Karin von Wnuck Lipinski, Sarah Weske, Petra Keul, Susann Peters, Hideo A. Baba, Gerd Heusch, Markus H. Gräler and Bodo Levkau

Key points

  • HNF1A deficiency in mice leads to non-cell autonomous anemia caused by altered RBC sphingolipids leading to hemolysis.

  • Sphingosine loading of wild type RBC phenocopies HNF1A-/- RBC with high osmotic fragility, PS exposure and calcium due to PMCA suppression.

Abstract

The Hepatocyte Nuclear Factor (HNF) family regulates complex networks of metabolism and organ development. Human mutations in its prototypical member HNF1A cause maturity-onset of diabetes of the young (MODY) type 3. In this study, we identified an important role for HNF1A in the preservation of erythrocyte membrane integrity, calcium homeostasis and osmotic resistance through a yet unrecognized link of HNF1A to sphingolipid homeostasis. HNF1A-/- mice displayed microcytic hypochromic anemia with reticulocytosis that was partially compensated by avid extramedullary erythropoiesis at all erythroid stages in the spleen thereby excluding erythroid differentiation defects.
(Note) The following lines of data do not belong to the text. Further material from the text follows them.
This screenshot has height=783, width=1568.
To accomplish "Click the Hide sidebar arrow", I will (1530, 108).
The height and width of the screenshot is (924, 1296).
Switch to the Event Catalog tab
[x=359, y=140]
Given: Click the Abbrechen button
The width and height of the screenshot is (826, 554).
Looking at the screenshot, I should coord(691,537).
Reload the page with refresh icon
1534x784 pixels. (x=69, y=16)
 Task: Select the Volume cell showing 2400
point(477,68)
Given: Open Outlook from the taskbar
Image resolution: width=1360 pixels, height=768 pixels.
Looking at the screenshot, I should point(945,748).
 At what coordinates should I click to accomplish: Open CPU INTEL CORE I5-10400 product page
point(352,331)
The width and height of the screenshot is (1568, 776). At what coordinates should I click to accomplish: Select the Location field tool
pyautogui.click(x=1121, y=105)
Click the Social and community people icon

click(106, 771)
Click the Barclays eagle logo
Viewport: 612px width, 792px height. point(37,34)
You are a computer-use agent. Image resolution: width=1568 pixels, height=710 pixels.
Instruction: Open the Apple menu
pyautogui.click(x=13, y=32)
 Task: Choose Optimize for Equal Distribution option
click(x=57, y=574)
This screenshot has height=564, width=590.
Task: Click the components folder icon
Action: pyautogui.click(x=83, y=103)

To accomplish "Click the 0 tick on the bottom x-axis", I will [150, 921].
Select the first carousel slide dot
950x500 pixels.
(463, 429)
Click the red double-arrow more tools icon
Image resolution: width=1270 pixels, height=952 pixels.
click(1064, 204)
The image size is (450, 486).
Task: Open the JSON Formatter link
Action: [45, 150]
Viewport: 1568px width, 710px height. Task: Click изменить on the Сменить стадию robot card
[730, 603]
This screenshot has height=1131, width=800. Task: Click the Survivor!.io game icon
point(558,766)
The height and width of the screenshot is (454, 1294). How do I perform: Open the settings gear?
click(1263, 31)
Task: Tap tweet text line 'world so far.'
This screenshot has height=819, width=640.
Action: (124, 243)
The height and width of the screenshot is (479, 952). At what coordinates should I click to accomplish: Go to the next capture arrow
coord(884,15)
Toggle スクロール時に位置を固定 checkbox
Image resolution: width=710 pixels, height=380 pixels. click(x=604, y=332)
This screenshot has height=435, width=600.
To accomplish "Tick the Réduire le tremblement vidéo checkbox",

Morphologically, HNF1A-/- erythrocytes resembled acanthocytes and displayed increased phosphatidylserine exposure, high intracellular calcium, and elevated osmotic fragility. Sphingolipidome analysis by mass spectrometry revealed substantial and tissue-specific sphingolipid disturbances in several tissues including erythrocytes with the accumulation of sphingosine as most prominent common feature. All HNF1A-/- erythrocyte defects could be simulated by exposure of wild type erythrocytes to sphingosine in vitro and attributed in part to sphingosine-induced suppression of the plasma-membrane Ca2+-ATPase activity. Bone marrow transplantation rescued the anemia phenotype in vivo, whereas incubation with HNF1A-/- plasma increased the osmotic fragility of wild type erythrocytes in vitro. Our data suggest a non-cell autonomous erythrocyte defect secondary to the sphingolipid changes caused by HNF1A deficiency. Transcriptional analysis revealed four important genes involved in sphingolipid metabolism to be deregulated in HNF1A deficiency: ORMLD1, sphingosine kinase-2, neutral ceramidase and ceramide synthase-5. The considerable erythrocyte defects in murine HNF1A deficiency encourage clinical studies to explore the hematological consequences of HNF1A deficiency in human MODY3 patients.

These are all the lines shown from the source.